Records for this exercise: Begin
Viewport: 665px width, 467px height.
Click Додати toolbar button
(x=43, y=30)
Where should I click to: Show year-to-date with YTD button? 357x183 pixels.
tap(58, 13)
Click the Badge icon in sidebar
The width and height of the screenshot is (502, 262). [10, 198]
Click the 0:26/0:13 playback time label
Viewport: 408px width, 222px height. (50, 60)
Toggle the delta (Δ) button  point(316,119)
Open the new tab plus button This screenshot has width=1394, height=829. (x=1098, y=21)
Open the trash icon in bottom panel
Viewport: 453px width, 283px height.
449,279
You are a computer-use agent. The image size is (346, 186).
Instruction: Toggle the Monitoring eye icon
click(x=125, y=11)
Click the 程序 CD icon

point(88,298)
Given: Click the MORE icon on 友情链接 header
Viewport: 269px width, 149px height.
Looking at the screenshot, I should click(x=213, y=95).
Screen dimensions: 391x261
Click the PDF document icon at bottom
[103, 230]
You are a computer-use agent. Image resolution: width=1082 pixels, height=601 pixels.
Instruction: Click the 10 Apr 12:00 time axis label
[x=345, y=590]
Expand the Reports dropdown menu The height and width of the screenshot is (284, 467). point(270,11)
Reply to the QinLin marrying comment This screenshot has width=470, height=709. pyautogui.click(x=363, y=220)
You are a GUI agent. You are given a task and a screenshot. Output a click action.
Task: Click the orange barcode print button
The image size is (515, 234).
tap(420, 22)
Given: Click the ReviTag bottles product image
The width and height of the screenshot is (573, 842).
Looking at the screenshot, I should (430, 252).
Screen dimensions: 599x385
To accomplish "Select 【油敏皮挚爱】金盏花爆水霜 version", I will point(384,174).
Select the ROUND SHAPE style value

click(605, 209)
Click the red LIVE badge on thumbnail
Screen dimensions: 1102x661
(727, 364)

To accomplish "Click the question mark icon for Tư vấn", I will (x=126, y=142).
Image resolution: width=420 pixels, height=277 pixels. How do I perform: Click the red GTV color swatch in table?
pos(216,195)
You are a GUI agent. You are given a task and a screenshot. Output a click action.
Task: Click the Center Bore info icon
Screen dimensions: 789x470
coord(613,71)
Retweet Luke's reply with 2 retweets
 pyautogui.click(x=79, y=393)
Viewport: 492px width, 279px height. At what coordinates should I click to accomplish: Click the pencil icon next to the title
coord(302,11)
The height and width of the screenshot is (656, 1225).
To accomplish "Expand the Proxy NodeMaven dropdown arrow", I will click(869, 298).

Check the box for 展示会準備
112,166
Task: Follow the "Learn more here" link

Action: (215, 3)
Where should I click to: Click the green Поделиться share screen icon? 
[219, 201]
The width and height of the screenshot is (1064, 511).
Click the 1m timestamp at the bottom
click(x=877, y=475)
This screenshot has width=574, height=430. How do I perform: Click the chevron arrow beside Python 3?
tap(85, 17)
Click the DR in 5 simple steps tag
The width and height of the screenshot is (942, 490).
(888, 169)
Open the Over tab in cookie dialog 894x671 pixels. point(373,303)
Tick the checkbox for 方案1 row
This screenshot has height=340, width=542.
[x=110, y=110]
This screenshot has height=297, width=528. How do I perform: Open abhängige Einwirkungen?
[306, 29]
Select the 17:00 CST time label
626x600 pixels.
Records for this exercise: End
**Task requirements:**
The reply is to be an exact repeat of the records above.

**Solution below:**
Viewport: 665px width, 467px height.
Click Додати toolbar button
(x=43, y=30)
Where should I click to: Show year-to-date with YTD button? 357x183 pixels.
tap(58, 13)
Click the Badge icon in sidebar
The width and height of the screenshot is (502, 262). [10, 198]
Click the 0:26/0:13 playback time label
Viewport: 408px width, 222px height. (50, 60)
Toggle the delta (Δ) button  point(316,119)
Open the new tab plus button This screenshot has width=1394, height=829. (x=1098, y=21)
Open the trash icon in bottom panel
Viewport: 453px width, 283px height.
449,279
You are a computer-use agent. The image size is (346, 186).
Instruction: Toggle the Monitoring eye icon
click(x=125, y=11)
Click the 程序 CD icon

point(88,298)
Given: Click the MORE icon on 友情链接 header
Viewport: 269px width, 149px height.
Looking at the screenshot, I should click(x=213, y=95).
Screen dimensions: 391x261
Click the PDF document icon at bottom
[103, 230]
You are a computer-use agent. Image resolution: width=1082 pixels, height=601 pixels.
Instruction: Click the 10 Apr 12:00 time axis label
[x=345, y=590]
Expand the Reports dropdown menu The height and width of the screenshot is (284, 467). point(270,11)
Reply to the QinLin marrying comment This screenshot has width=470, height=709. pyautogui.click(x=363, y=220)
You are a GUI agent. You are given a task and a screenshot. Output a click action.
Task: Click the orange barcode print button
The image size is (515, 234).
tap(420, 22)
Given: Click the ReviTag bottles product image
The width and height of the screenshot is (573, 842).
Looking at the screenshot, I should (430, 252).
Screen dimensions: 599x385
To accomplish "Select 【油敏皮挚爱】金盏花爆水霜 version", I will point(384,174).
Select the ROUND SHAPE style value

click(605, 209)
Click the red LIVE badge on thumbnail
Screen dimensions: 1102x661
(727, 364)

To accomplish "Click the question mark icon for Tư vấn", I will (x=126, y=142).
Image resolution: width=420 pixels, height=277 pixels. How do I perform: Click the red GTV color swatch in table?
pos(216,195)
You are a GUI agent. You are given a task and a screenshot. Output a click action.
Task: Click the Center Bore info icon
Screen dimensions: 789x470
coord(613,71)
Retweet Luke's reply with 2 retweets
 pyautogui.click(x=79, y=393)
Viewport: 492px width, 279px height. At what coordinates should I click to accomplish: Click the pencil icon next to the title
coord(302,11)
The height and width of the screenshot is (656, 1225).
To accomplish "Expand the Proxy NodeMaven dropdown arrow", I will click(869, 298).

Check the box for 展示会準備
112,166
Task: Follow the "Learn more here" link

Action: (215, 3)
Where should I click to: Click the green Поделиться share screen icon? 
[219, 201]
The width and height of the screenshot is (1064, 511).
Click the 1m timestamp at the bottom
click(x=877, y=475)
This screenshot has width=574, height=430. How do I perform: Click the chevron arrow beside Python 3?
tap(85, 17)
Click the DR in 5 simple steps tag
The width and height of the screenshot is (942, 490).
(888, 169)
Open the Over tab in cookie dialog 894x671 pixels. point(373,303)
Tick the checkbox for 方案1 row
This screenshot has height=340, width=542.
[x=110, y=110]
This screenshot has height=297, width=528. How do I perform: Open abhängige Einwirkungen?
[306, 29]
Select the 17:00 CST time label
626x600 pixels.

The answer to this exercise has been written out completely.